> AIM OF THE TASK: Start at the line in the entries below that contains "You are a computer-use agent. 1372x875", stop at the line that contains "You are a computer-use agent. Viewport: 716px", and output exactly the lines in that span, both ends included.

--- EXTRACTED ENTRIES Enclosed Below ---

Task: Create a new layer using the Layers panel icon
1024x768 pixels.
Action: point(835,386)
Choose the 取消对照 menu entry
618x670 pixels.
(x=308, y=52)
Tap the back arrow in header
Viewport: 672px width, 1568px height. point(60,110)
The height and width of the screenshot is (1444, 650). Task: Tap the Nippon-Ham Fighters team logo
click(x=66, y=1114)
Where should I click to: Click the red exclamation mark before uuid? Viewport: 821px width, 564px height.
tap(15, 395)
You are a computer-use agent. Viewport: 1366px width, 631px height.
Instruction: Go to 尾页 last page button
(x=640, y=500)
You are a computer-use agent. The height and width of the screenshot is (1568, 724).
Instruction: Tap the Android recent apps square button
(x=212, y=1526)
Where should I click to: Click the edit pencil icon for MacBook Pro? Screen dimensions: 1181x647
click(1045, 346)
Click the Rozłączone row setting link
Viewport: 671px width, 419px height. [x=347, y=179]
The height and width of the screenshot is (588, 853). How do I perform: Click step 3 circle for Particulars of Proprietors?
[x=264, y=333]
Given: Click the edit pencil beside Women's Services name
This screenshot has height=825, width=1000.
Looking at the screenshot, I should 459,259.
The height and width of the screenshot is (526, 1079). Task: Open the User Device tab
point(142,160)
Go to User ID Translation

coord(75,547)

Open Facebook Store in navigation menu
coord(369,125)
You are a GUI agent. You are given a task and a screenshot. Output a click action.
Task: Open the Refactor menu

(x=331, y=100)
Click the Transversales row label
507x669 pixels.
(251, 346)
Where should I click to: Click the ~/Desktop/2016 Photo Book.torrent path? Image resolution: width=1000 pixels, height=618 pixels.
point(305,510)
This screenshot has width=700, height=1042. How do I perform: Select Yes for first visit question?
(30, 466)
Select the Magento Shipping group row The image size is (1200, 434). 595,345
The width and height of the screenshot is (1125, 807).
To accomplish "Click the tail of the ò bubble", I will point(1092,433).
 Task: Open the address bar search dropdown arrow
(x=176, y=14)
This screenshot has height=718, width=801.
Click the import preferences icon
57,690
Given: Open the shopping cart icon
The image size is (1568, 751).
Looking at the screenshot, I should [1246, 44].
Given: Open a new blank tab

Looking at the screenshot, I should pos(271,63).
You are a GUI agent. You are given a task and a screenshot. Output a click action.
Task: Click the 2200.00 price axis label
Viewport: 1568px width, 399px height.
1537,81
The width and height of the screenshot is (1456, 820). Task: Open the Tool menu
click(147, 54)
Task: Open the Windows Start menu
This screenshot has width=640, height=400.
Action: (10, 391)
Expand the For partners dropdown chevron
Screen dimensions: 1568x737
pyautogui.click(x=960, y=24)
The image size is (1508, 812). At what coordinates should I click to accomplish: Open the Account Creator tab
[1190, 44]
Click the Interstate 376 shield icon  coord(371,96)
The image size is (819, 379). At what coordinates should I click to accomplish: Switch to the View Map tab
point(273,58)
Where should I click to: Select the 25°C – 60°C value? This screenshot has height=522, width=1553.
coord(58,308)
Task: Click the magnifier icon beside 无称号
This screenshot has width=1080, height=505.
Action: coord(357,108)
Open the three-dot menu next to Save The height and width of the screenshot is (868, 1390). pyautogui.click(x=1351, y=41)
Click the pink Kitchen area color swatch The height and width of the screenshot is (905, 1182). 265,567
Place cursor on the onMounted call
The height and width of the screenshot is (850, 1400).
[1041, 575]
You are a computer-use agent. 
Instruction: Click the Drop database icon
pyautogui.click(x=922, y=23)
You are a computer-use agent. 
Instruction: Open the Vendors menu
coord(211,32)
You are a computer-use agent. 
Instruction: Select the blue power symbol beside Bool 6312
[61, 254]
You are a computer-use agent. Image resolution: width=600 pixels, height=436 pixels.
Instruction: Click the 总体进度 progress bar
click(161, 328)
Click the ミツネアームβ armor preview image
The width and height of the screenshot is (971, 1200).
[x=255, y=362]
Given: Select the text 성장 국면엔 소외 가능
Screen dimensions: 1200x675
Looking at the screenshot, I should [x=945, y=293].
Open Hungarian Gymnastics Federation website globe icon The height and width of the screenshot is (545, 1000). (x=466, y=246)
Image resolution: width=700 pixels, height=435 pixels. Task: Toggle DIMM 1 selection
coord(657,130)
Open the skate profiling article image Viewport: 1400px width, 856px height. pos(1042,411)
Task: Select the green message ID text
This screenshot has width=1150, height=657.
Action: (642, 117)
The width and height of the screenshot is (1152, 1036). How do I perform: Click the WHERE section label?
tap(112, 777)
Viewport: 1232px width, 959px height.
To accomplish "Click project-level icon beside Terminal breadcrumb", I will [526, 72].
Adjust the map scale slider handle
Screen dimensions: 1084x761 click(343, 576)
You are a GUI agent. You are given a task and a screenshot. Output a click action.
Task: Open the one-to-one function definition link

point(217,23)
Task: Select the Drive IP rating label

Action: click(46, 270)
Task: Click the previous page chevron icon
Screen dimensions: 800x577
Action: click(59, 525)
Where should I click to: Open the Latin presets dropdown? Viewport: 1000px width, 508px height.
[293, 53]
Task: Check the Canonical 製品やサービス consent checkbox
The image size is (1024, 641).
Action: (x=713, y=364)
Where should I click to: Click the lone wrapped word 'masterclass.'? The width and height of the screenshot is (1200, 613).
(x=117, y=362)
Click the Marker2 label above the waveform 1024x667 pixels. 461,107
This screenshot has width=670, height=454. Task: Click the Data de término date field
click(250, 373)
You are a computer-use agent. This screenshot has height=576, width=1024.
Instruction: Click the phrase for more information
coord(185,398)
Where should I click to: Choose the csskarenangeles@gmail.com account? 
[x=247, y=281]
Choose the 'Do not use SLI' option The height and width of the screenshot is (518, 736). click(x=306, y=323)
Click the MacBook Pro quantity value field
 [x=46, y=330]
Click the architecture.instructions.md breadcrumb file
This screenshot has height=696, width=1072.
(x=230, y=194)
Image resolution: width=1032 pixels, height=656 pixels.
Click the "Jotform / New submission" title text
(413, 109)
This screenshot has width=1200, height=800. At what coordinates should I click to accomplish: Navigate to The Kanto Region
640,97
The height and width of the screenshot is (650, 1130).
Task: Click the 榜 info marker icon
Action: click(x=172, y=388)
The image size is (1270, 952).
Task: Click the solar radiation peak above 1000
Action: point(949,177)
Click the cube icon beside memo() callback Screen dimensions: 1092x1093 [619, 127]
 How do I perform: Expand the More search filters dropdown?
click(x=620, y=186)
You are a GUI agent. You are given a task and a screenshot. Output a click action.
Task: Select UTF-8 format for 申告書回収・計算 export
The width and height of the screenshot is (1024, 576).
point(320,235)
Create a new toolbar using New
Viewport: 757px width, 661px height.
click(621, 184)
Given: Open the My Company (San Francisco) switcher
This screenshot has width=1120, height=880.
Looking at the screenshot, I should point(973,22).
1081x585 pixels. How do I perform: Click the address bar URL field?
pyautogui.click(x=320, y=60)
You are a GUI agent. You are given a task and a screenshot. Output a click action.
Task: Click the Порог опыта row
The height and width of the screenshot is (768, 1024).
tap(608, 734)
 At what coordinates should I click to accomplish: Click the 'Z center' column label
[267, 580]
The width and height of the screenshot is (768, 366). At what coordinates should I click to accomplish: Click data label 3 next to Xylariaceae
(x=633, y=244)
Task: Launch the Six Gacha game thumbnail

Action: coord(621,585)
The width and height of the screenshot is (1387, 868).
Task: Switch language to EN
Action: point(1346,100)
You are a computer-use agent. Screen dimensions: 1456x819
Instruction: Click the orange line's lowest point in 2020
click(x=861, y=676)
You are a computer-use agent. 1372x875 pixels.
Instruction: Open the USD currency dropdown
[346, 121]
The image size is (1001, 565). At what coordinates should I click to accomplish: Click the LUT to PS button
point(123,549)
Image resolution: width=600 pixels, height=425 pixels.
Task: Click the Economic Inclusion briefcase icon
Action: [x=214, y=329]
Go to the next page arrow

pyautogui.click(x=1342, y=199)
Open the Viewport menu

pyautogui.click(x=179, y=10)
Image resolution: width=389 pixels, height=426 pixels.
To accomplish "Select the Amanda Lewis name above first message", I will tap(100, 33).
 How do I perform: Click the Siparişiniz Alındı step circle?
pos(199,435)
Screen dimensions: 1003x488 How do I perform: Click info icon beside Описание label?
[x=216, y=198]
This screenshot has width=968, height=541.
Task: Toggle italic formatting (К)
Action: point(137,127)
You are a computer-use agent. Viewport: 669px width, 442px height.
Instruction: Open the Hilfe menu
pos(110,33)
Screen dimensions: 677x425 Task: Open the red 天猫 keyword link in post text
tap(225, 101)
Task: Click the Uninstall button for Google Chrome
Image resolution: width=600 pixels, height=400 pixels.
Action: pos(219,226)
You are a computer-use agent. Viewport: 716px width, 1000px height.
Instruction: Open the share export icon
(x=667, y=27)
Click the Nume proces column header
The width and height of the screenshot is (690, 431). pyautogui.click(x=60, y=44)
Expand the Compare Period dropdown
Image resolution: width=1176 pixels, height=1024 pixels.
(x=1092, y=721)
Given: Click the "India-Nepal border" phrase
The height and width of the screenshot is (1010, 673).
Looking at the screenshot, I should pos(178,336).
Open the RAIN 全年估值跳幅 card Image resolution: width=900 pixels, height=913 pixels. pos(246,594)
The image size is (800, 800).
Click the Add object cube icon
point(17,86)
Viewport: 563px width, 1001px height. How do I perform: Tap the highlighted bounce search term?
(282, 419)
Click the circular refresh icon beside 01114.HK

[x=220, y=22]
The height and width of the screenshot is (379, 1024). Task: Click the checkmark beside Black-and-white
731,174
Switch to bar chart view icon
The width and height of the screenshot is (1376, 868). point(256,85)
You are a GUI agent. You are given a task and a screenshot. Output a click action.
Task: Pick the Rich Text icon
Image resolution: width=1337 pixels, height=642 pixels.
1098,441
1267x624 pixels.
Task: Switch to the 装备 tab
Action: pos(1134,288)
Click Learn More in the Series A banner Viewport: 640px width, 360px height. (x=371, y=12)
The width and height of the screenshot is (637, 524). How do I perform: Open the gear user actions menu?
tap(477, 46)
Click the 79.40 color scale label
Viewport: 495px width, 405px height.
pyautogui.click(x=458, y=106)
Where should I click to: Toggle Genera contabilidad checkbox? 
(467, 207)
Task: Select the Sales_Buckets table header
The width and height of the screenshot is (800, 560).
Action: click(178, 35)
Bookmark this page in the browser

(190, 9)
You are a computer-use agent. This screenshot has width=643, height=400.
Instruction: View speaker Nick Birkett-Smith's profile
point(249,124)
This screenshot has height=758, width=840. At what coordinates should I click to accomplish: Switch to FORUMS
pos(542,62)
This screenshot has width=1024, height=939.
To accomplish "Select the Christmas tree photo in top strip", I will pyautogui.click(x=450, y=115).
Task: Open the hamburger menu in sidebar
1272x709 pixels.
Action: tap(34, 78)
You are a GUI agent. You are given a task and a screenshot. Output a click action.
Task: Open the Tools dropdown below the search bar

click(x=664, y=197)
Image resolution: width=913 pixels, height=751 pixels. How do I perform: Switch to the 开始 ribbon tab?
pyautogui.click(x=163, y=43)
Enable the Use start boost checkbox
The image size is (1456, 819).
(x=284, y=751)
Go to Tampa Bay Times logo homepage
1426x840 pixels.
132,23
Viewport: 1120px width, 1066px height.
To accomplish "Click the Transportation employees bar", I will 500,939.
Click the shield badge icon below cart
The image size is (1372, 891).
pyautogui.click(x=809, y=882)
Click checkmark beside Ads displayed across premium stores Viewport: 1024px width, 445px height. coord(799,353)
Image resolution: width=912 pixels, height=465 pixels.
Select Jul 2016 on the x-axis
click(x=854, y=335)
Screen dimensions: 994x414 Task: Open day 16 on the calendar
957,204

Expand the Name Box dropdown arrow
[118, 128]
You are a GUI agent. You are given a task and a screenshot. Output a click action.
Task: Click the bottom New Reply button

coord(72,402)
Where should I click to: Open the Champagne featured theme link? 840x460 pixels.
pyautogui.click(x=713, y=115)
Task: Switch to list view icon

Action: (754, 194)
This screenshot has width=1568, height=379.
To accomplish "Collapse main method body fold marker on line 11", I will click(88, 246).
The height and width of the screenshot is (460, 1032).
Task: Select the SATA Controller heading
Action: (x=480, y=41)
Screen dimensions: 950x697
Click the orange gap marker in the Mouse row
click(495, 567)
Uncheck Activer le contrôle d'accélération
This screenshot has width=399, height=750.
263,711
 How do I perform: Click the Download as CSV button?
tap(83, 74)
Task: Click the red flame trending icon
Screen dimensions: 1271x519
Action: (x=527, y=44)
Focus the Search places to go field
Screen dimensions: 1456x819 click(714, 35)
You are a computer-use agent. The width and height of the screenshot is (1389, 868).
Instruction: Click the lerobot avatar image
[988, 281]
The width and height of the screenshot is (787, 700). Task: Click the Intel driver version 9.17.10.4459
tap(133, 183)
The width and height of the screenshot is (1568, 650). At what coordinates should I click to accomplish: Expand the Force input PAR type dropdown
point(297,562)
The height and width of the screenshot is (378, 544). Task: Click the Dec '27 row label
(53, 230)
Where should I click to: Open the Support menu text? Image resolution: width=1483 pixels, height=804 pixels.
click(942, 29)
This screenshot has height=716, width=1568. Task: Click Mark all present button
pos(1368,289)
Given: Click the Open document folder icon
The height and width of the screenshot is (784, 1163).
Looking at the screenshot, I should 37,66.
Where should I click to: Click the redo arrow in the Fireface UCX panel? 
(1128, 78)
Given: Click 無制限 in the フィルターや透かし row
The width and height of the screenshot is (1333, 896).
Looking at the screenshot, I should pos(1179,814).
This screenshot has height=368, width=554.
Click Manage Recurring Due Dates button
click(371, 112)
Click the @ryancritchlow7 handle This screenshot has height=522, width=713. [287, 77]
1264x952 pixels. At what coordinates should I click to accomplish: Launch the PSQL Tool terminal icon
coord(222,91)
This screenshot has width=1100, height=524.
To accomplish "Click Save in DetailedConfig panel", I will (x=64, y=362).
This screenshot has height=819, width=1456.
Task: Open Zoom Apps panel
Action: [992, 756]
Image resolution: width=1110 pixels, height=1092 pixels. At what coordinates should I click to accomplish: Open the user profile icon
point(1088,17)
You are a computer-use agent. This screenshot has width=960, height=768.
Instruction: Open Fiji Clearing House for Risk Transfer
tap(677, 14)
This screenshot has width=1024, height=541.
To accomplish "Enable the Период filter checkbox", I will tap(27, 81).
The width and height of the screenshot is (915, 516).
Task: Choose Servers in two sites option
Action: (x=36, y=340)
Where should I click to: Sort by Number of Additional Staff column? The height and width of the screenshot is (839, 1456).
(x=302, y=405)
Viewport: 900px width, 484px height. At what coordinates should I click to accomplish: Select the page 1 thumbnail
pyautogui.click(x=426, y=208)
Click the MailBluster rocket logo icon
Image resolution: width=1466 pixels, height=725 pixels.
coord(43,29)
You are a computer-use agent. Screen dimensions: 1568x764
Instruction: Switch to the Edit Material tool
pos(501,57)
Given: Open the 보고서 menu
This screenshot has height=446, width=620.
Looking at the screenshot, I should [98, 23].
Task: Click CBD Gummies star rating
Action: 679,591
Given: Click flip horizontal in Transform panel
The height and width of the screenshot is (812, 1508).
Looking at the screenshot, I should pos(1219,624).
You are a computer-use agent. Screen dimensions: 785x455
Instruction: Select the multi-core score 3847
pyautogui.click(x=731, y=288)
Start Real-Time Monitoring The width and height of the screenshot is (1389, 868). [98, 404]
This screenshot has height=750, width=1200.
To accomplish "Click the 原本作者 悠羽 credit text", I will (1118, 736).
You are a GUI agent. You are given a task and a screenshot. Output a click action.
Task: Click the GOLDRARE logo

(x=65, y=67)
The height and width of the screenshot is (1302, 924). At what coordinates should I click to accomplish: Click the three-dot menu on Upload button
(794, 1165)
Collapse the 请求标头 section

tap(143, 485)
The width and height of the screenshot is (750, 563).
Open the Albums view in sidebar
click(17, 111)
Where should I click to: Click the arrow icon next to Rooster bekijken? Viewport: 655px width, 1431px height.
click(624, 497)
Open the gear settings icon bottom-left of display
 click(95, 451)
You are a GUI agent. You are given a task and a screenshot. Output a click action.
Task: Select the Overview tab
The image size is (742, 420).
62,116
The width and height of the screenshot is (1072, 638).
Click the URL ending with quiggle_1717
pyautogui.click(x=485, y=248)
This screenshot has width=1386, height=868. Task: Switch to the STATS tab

--- End of Enclosed EXTRACTED ENTRIES ---

> SOLUTION TO THE PROBLEM:
You are a computer-use agent. 1372x875 pixels.
Instruction: Open the USD currency dropdown
[346, 121]
The image size is (1001, 565). At what coordinates should I click to accomplish: Click the LUT to PS button
point(123,549)
Image resolution: width=600 pixels, height=425 pixels.
Task: Click the Economic Inclusion briefcase icon
Action: [x=214, y=329]
Go to the next page arrow

pyautogui.click(x=1342, y=199)
Open the Viewport menu

pyautogui.click(x=179, y=10)
Image resolution: width=389 pixels, height=426 pixels.
To accomplish "Select the Amanda Lewis name above first message", I will tap(100, 33).
 How do I perform: Click the Siparişiniz Alındı step circle?
pos(199,435)
Screen dimensions: 1003x488 How do I perform: Click info icon beside Описание label?
[x=216, y=198]
This screenshot has width=968, height=541.
Task: Toggle italic formatting (К)
Action: point(137,127)
You are a computer-use agent. Viewport: 669px width, 442px height.
Instruction: Open the Hilfe menu
pos(110,33)
Screen dimensions: 677x425 Task: Open the red 天猫 keyword link in post text
tap(225, 101)
Task: Click the Uninstall button for Google Chrome
Image resolution: width=600 pixels, height=400 pixels.
Action: pos(219,226)
You are a computer-use agent. Viewport: 716px width, 1000px height.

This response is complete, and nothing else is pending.